Physical examination revealed that the dog was nonambulatory but was responsive and able to maintain sternal recumbency. Ventroflexion of the neck was evident. The dog was in good body condition (body condition score of 5; scale of 1 to 9). Respiratory rate was 80 breaths/min, and heart rate was 100 beats/min. No adventitious lung sounds or murmurs were evident during auscultation of the thorax. Peripheral pulse quality was good, and no pulse deficits were detected. Abdominal palpation did not reveal any abnormalities.
Neurologic examination did not reveal abnormalities of the cranial nerves, panniculus reflex, or withdrawal reflexes. Forelimb and hind limb reflexes were reduced, and muscle tone was diminished. Findings of the neurologic examination were consistent with diffuse lower motor neuron dysfunction.

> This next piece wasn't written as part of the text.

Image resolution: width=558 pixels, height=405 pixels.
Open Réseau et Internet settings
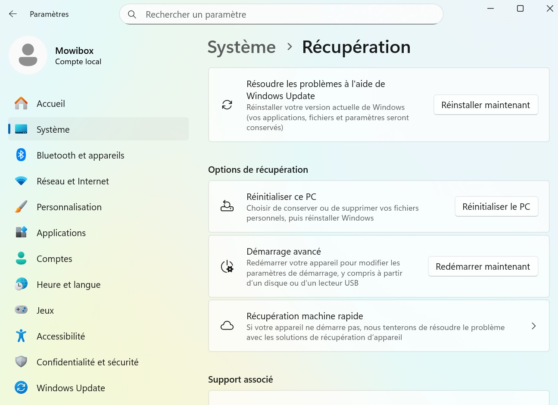[72, 181]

Blood samples were obtained for hematologic and biochemical analyses and blood gas analysis. Hematologic evaluationa revealed neutrophilia (neutrophil count, 20.5 × 109 cells/L; reference range, 3.5 × 109 cells/L to 12.5 × 109 cells/L) and monocytosis (monocyte count, 3.51 × 109 cells/L; reference range, 0.3 × 109 cells/L to 2 × 109 cells/L), which were considered consistent with a stress leukogram. Changes consistent with hemoconcentration (hemoglobin concentration, 20.1 g/L; reference range, 12 to 18 g/L; Hct, 57.6%; reference range, 37% to 55%) were also evident. The only abnormality detected during biochemical analysisb,c was severe hypokalemia (1.7 mEq/L; reference range, 3.5 to 5.8 mEq/L). Blood gas analysisd of a sample of venous blood collected at the time of admission revealed no acid-base abnormalities.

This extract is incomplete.